Although California's almonds get a lot of the bad press, depleting the desert aquifers to grow hay and corn to feed slaughter cattle is similarly wasteful.
Not as wasteful as towing it from Antarctica!
But history suggests this is mostly just another way of extracting money from gullible investors.
This. Towing icebergs around the globe is an old snake oil idea that someone dusts off every couple decades to try to sucker some "investors" out of some cash. It's an idiotic idea if you give it any real thought and have even a passing familiarity with physics and economics. It's like flying cars. It sounds like a cool idea and seems plausible enough at first to credulous people but the reality is that it isn't practical or economic and there are better solutions already available to us.
I am quite confident there are no actual plans to do this. It's just an old scam that I've seen several times already in my life and I'll probably see again a few more before I die.
You think Donald Trump has destroyed the planet? How?
I dislike Trump about as much as anyone you'll find but no he hasn't destroyed the planed nor is he likely to unless ($diety forbid) he finds some way to start a thermonuclear war. He has done some damage and he'll probably do more but this is one of the cases where government moving slowly actually works in our favor because it limits the amount of damage any one administration can do in 4 or 8 years.
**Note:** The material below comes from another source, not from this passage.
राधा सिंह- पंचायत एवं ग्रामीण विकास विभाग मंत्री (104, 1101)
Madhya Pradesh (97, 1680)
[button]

Californian farmers waste water because it's heavily subsidized. If they had to pay market value they would be more careful.
Because glaciers flow faster when they're not pushing against a massive floating ice shelf. And ice shelves melt faster when they're not surrounded by floating ice. And so on and so forth.
You think that an iceberg that is floating in the water has not raised the level of the ocean (ever so slightly), but it will when it melts?
Slightly, yes, due to the fresh water melting into the salt water.
"Fresh water, of which icebergs are made, is less dense than salty sea water. So while the amount of sea water displaced by the iceberg is equal to its weight, the melted fresh water will take up a slightly larger volume than the displaced salt water. This results in a small increase in the water level."